Ultimately, her lab’s research has found that alternative splicing is a critical mechanism for neurons to generate and control the large variability seen in its synaptic function, where her lab looks specifically at CA1-CA3 neuronal synapse activity. She notes that the highest form of alternative splicing occurs in neurons compared to other cell types within the body, which is fascinating and yet makes sense. This is quite significant in terms of finding ways to clinically treat neurological disorders, considering small changes to synaptic properties are predicted to have large effects on the information flow to an activated, engaged neuron. I am personally interested to see how this area develops in terms of targeting treatment and/or future drug development.
Gomez goes on to discuss the future directions and current projects of her lab; one approach that I found intriguing is her project investigating the RNA biology of psychedelics.

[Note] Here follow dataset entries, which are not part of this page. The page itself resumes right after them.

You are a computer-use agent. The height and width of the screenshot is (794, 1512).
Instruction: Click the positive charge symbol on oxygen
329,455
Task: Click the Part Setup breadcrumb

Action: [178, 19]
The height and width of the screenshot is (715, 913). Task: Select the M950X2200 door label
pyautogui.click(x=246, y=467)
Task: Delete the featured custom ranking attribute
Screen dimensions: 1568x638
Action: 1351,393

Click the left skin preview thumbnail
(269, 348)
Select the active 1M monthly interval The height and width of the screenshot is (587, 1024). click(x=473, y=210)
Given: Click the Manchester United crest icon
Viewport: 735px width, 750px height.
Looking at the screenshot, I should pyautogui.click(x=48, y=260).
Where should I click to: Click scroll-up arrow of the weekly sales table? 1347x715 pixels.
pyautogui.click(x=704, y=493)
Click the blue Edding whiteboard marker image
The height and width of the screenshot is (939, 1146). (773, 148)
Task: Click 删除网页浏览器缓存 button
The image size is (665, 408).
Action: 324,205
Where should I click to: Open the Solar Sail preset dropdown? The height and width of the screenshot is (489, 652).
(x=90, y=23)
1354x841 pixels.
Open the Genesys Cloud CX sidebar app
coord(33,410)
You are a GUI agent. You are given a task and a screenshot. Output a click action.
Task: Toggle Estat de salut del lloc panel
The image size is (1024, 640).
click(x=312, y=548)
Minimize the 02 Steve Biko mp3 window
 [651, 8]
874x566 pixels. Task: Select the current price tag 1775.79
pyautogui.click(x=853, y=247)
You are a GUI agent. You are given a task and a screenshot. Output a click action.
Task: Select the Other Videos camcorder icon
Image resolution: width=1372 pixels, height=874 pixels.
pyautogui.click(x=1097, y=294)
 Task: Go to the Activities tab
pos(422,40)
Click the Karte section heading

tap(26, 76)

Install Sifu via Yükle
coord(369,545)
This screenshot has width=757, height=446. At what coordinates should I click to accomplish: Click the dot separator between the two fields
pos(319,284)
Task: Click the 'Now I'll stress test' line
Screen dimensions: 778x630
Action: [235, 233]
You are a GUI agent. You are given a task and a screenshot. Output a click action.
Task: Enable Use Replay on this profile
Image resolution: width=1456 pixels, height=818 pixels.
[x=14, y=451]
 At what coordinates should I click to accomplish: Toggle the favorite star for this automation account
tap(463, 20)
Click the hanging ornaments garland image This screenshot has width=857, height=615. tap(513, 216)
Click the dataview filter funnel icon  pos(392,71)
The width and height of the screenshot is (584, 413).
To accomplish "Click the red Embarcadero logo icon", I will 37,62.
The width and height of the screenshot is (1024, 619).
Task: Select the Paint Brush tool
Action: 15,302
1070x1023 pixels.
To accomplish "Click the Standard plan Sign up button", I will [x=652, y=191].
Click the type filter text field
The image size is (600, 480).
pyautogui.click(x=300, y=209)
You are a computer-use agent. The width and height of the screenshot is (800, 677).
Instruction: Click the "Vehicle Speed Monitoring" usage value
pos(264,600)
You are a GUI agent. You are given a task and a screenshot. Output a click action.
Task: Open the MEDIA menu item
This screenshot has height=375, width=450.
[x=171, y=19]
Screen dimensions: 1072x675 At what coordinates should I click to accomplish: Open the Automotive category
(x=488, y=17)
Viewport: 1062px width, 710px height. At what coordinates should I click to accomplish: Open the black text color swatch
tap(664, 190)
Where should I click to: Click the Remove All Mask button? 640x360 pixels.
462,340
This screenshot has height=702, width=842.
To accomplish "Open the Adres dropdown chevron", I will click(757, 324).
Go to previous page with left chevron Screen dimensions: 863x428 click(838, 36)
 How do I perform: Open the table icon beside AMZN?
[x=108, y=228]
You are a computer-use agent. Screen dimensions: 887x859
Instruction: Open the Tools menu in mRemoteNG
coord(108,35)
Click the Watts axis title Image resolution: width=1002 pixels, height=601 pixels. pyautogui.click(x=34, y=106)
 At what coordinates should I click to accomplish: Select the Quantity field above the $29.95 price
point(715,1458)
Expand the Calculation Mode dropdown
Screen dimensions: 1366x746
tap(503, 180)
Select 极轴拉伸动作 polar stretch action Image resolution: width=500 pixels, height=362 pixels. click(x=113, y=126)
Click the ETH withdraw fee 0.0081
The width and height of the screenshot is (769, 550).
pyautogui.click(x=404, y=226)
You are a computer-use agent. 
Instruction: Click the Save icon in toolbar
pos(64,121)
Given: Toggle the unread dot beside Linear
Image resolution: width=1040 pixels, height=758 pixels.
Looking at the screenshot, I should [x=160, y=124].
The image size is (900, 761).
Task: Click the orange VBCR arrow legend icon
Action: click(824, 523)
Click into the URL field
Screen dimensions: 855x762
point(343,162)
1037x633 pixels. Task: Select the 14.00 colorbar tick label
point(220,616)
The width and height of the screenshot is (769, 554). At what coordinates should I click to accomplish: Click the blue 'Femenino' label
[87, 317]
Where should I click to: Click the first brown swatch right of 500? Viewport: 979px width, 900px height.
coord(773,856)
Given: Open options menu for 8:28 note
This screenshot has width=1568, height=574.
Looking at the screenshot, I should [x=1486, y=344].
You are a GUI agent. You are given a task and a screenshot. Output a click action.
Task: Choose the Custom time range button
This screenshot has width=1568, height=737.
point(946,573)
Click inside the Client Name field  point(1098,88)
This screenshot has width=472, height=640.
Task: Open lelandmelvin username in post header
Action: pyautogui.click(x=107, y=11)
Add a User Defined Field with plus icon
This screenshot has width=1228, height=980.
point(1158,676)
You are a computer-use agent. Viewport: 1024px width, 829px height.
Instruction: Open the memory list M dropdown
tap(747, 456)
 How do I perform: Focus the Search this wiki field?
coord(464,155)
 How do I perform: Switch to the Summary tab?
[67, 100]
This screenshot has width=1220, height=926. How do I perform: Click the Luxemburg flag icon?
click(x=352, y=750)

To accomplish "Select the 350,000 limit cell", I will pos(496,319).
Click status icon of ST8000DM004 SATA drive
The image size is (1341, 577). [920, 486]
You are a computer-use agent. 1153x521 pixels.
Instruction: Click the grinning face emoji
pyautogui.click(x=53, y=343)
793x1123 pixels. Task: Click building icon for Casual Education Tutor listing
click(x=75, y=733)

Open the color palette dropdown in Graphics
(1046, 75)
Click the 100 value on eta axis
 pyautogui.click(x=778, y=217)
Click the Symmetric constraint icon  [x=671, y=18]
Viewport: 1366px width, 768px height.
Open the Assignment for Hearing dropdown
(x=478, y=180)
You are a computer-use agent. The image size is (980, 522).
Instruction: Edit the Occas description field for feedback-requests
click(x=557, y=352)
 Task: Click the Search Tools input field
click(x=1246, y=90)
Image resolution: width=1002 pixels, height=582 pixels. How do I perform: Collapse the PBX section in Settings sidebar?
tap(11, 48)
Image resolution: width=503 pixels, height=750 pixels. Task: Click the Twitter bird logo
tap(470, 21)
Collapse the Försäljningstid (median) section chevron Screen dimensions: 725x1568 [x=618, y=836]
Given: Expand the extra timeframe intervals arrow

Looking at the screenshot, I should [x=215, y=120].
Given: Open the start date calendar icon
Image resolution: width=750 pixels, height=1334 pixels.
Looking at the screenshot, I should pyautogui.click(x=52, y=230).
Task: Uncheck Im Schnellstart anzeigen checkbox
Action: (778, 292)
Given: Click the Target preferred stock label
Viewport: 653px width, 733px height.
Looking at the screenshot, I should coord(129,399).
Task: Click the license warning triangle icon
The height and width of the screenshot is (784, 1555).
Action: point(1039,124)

She is focused on gaining insight into “opening plasticity windows into the brain” in order to discover novel plasticity RNAs and understand how they coordinate large-scale neural plasticity. She makes the point that in neurological disorders, our ability to learn, remember, recover from trauma, etc., is limited not by will, but by our neuronal capacity to synthesize components crucial for cognitive flexibility. Un-tapping the brain’s potential in this area may help us move towards alternative ways of healing that mimic the effects of psychedelics.
Overall, I thought the presentation of this webinar was fantastic. Dr. Gomez’s speech and cadence was fluid and concise, she presented her research in a logical manner, and the slides were not overrun with text. One thing that I deeply appreciated personally about her talk was that she emphasized and elaborated on each image within her presentation carefully – I’ve watched many presentations where images are thrown onto slides without much rhyme or reason, or they are barely touched on even though they are supposed to provide the audience with critical foundational background about the project/protein/method/etc. being discussed. I think that this talk was perfect for anyone with a background in neuroscience (specifically neuronal plasticity), but I feel it could be comprehended by someone with a basic molecular background as well.